The faux town hall played out like a higher ed version of a Sam Shepard play — darkly comical, while tackling what at times seemed like absurd demands from higher ed’s myriad (and opposing) constituents. 

Was it satire? Or extreme realism? Either way, kudos, CASE.

Universities don’t just educate. They facilitate dreams.

Ritesh Gupta, an Emmy-winning journalist turned filmmaker, delivered a compelling case for rethinking how we mine stories about impact to show the “why” in what we do. 

For example: That $20 million dollar gift Great State received might be a game-changer, but it’s not the headline or the story, according to Gupta. There must be a hook, an emotional appeal, and a more measured approach to finding the narrative window into our stories to show the correlation between giving and outcomes — or any outcomes, really. 

We’ve all heard the phrase “show, don’t tell” before, but Gupta challenged the audience to be deliberate about what exactly we show in our content. 

“Universities don’t just educate people,” he said. “They facilitate emotional experiences.” We just have to find the hook, and take our audience for a ride on an emotional roller coaster.

To illustrate his methodology, Gupta shared “This Bud’s for 3,” an award-winning, four-minute video he produced for Budweiser in 2019 as a surprise for NBA legend Dwyane Wade on the occasion of his retirement. The video wasn’t framed around Wade’s prowess on the hardwood, but rather, it showed the impact Wade made on the lives of people he helped off the court. 

But enough telling. Watch this (and take note for your next promotional video).

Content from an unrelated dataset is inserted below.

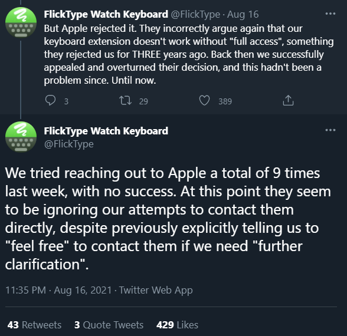
Task: View the 429 Likes list
Action: point(177,325)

Being together felt so right (but we’re struggling with how to do it right on campus).

After three days of convivial sharing and commiserating in the Windy City, it was clear that being together felt great. Minus the masks peppered through the conference hall, it felt exactly like how conferences used to be in the “Great Before.” 

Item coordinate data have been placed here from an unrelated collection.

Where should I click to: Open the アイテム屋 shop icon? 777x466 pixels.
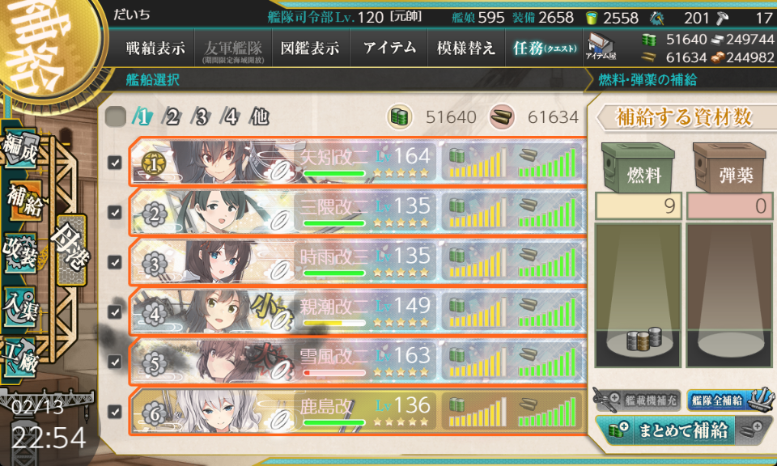[x=601, y=48]
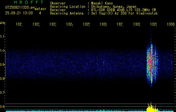The width and height of the screenshot is (176, 112).
Task: Click the 0.7 frequency axis tick
Action: [x=3, y=92]
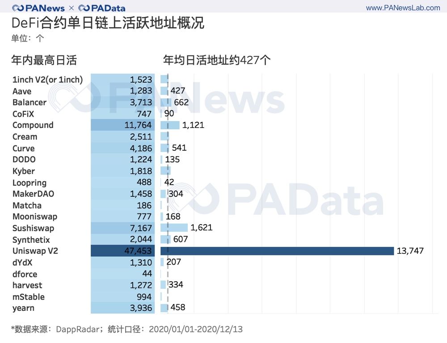This screenshot has width=447, height=343.
Task: Click the PAData logo icon
Action: pos(84,8)
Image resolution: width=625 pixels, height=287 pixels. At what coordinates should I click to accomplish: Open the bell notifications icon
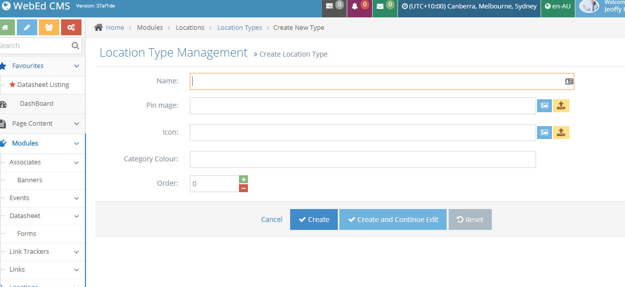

However, based on the number of sessions that touched on culture, coaching, empathy, empowering teams, and engaging remotely, it’s also clear that we’re struggling to bottle that same excitement on campus with our teams in a way that isn’t quixotic or contrived. While many presenters offered pearls and recommendations, perhaps the biggest takeaway from the Summit is that there is no silver bullet to build culture and team cohesion — or anything, really — in the same ways we did before. 

Personally, I left feeling hopeful that organizations like CASE are addressing these pain points. Not because I think there’s a quick answer you can digest during a single session — because I think it will take research, pedagogy, and hands-on collaboration to solve such ubiquitous problems.

After all, isn’t that what higher education does best?